BEGIN Provided text

In its petition for review, Alsop argued that the decision of the Court of Appeals is contrary to this court's decision in Board of Leavenworth County Comm'rs v. McGraw Fertilizer Serv., Inc., 261 Kan. 901, 933 P.2d 698 (1997). Alsop's representation of the holding in that case was as follows: "[U]nless there was express statutory language in the Kansas statutes, a court should not rely on federal income tax provisions to interpret Kansas taxing statutes." Review of the case does not support this assertion. The court held that the valuation standard, "retail cost when new," may include charges for freight and installation but not for sales tax. 261 Kan. at 923. The court's opinion includes some discussion why I.R.S. publications and federal income tax concepts provide neither answers nor persuasive analogs to the peculiar Kansas valuation standard, but the court did not state a general rule cleaving state from federal income tax provisions. In that case, the Director of the Division of Property Valuation relied on an I.R.S. publication to support his contention "that to 'men of common understanding,' the term 'cost' means 'total acquisition cost' to the consumer." 261 Kan. at 912. The court observed: "I.R.S. publications, accounting research bulletins, and interpretations of the I.A.A.O. [International Association of Assessing Officers] are not persuasive authority regarding 'common understanding.'" 261 Kan. at 913. The court wrapped up its discussion of "other authority" with the following:

"While various theories of market value appraisal have been used in other jurisdictions as a rationalization for considering components of expense such as freight and installation charges and sales tax, this does not dictate the same result in Kansas where 'retail cost when new' has replaced 'fair market value.' No other taxing jurisdiction in the United States, including the I.R.S., uses the terminology 'retail cost when new.' This term is unique to the State of Kansas. It is not the equivalent of 'fair market value,' 'cost basis for federal income tax purposes,' 'cost basis for accounting purposes,' or 'cost approach to fair market value.' The phrase 'retail cost when new' contains words which are commonly used and understood. Persons of common understanding would not expect to have to refer to definitions utilized by other states and the I.A.A.O. and I.R.S. to arrive at a definition of the term. Based upon this analysis, statutory definitions and case law from other jurisdictions are not persuasive." 261 Kan. at 914-15.

This court's opinion in Board of Leavenworth County Comm'rs does not rule out the possibility that federal income tax provisions in appropriate circumstances may prove to be valuable references in state tax matters, with or without express state statutory reference to the federal code.

The legitimate point that Alsop makes with regard to Board of Leavenworth County Comm'rs and other cases is that ordinary words ought to be given their ordinary meanings. Thus, words that are commonly used and understood should not be removed from the realm of common understanding by construing them with reference to some external source. Alsop contends that the phrase "major component" is one of common usage and common understanding. It urges the court to make the following inquiry: "[H]ow would a person of common understanding interpret the term 'major component'?" Alsop's suggested answer, or more accurately lack of one, seems indicative of the weakness in its argument. Rather than saying how a person of common understanding would interpret "major component," Alsop states that "such a person certainly would not be expected to be required to refer to the morass of laws, regulations and case law regarding what is and what is not a capital expenditure." Alsop does not attempt to set out a definition of "major component" that would reflect the common understanding, and one senses that Alsop regards "major component" as one of those things one will know when one sees it.

END Provided text
BEGIN The records

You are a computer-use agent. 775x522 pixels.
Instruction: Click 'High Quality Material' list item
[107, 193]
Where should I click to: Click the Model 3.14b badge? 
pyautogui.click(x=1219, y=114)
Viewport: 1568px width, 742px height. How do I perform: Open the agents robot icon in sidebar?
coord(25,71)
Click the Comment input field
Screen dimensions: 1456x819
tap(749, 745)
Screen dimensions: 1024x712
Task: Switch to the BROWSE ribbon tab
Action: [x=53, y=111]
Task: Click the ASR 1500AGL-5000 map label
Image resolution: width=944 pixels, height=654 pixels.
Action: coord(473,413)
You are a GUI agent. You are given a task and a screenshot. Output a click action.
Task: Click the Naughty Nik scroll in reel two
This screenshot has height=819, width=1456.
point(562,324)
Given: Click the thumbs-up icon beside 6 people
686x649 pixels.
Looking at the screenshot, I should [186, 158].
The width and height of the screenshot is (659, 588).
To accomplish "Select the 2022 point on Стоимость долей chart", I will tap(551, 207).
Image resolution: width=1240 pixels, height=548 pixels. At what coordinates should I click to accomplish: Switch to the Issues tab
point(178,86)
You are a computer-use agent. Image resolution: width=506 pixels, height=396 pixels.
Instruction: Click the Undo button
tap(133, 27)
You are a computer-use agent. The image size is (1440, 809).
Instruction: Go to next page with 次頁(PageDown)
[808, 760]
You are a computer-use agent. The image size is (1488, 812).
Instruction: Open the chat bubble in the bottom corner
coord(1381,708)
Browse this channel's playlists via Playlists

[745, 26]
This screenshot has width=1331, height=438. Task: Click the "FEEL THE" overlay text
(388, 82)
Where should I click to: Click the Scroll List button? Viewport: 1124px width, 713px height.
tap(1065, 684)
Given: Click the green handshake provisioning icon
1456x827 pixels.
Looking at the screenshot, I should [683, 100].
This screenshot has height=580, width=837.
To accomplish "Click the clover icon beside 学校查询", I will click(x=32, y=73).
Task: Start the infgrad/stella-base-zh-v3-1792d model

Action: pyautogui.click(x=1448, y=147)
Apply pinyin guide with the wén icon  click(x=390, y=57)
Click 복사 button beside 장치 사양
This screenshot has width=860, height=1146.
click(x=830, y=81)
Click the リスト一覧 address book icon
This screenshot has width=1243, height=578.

END The records

[Tasks to complete]
1) Pull out the rows from the line with "Where should I click to: Click the Scroll" to the line with "Looking at the screenshot, I should [683, 100].", copying each one unchanged.
2) Write the next part of the court opinion on Kansas taxation, picking up after its last sentence.
The court opinion on Kansas taxation and the rows have no connection to each other.

[Replies]
1)
Where should I click to: Click the Scroll List button? Viewport: 1124px width, 713px height.
tap(1065, 684)
Given: Click the green handshake provisioning icon
1456x827 pixels.
Looking at the screenshot, I should [683, 100].

2)
Understandably, Alsop praises BOTA's approach: "BOTA carefully reviewed the nature of Alsop's operation and the role of the various components within the integrated manufacturing process before determining that those items were exempt as 'major components' of manufacturing equipment. This was the kind of case-by-case analysis which the legislature intended."

Pertinent portions of BOTA's decision are set out here:

"This Board conducted a hearing in this matter on July 6, 1995. After considering all of the evidence presented thereat, and being fully advised in the premises, the Board finds and concludes as follows:

. . . .

"3. The Department issued an assessment against the Taxpayer for compensating use taxes in the amount of $2,276.00. . . .

"4 . . . [T]he amount of $2,075.79 in compensating use tax is at issue. . . .

. . . .

"6. . . . $1,409.69 in sales tax assessments is at issue. . . .

"7. The Taxpayer is the owner of sand mining operations . . . . The sand is mined by a dredge from pits in two basic types of operations . . . called the simple operation and the complex operation.

. . . .

"14. The equipment consists of pumps, screens, sieve and pump parts such as impellers, plates, and sleeves.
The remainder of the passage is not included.